Dal rame al cloud: il salto mancato
Il caso è emblematico nel cloud: mentre Amazon Web Services e Microsoft Azure dominano il mercato, gli operatori europei faticano a scalare i propri servizi. Secondo McKinsey, i segmenti “AI e software, data infrastructure e tech services” potrebbero generare fino a 800 miliardi di valore aggiunto in Europa entro il 2030, ma solo se le imprese di telecomunicazioni riusciranno a spostarsi “dal rame al cloud”, cioè dal ruolo di utility a quello di fornitori di servizi digitali integrati.
Consolidamento paneuropeo e futuro delle telecomunicazioni europee
Negli ultimi anni, molti operatori hanno invocato una stagione di consolidamento industriale, sostenendo che solo fusioni e integrazioni transfrontaliere possano garantire le economie di scala necessarie per competere. Ma il quadro regolatorio e politico europeo resta ambiguo.
Il CERRE suggerisce che l’Europa dovrebbe abbandonare l’attuale regime basato sul concetto di “significant market power” e passare a un approccio più flessibile, centrato sulle “strozzature locali”. Tuttavia, la stessa analisi avverte che “non ci sono prove convincenti che il numero di abbonati determini la redditività o la qualità dei servizi”. Paesi con mercati piccoli ma concorrenziali, come Danimarca o Finlandia, mostrano performance migliori di grandi mercati concentrati come Germania o Italia.
Fusioni domestiche o integrazioni transnazionali?

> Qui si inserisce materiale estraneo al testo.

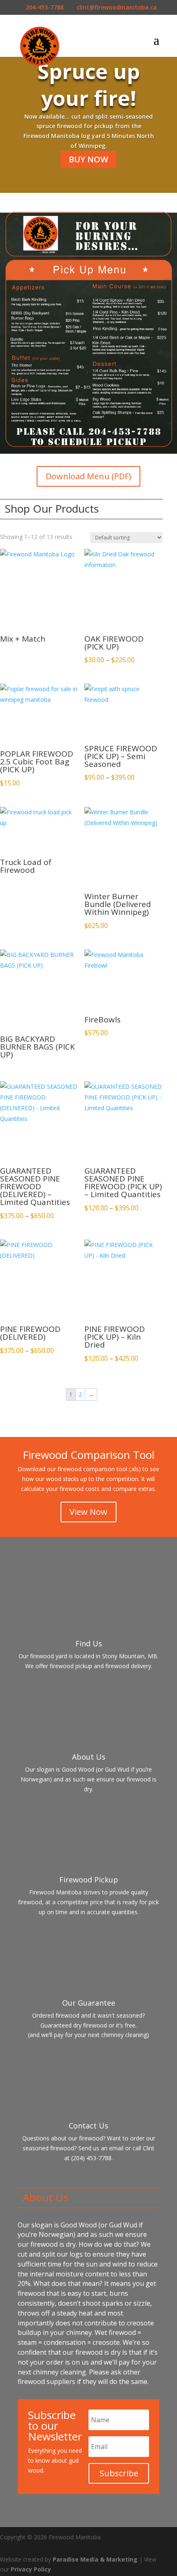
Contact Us (88, 2126)
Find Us (88, 1643)
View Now (88, 1511)
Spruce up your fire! (88, 84)
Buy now (88, 159)
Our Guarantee (88, 2003)
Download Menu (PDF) (88, 476)
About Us (88, 1757)
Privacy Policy (31, 2569)
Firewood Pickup (88, 1880)
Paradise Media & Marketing (95, 2559)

Gli operatori vorrebbero consolidarsi all’interno dei singoli paesi come hanno fatto in passato; in questo modo, riducendo la concorrenza, i prezzi e la redditività si innalzerebbero, ma la dimensione delle imprese rimarrebbe piccola. Sarebbe preferibile un consolidamento attuato con acquisizioni transnazionali, dove le imprese potrebbero aumentare le dimensioni e ottenere economie di scala, ma allo stesso tempo rimarrebbe un grado di concorrenza accettabile nei singoli paesi.
Questa sarebbe anche la strada preferita dalle autorità antitrust perché consentirebbe di creare imprese con un genuino orientamento multinazionale che guarderebbero più al mercato europeo nel suo insieme che ai singoli “giardinetti” nazionali.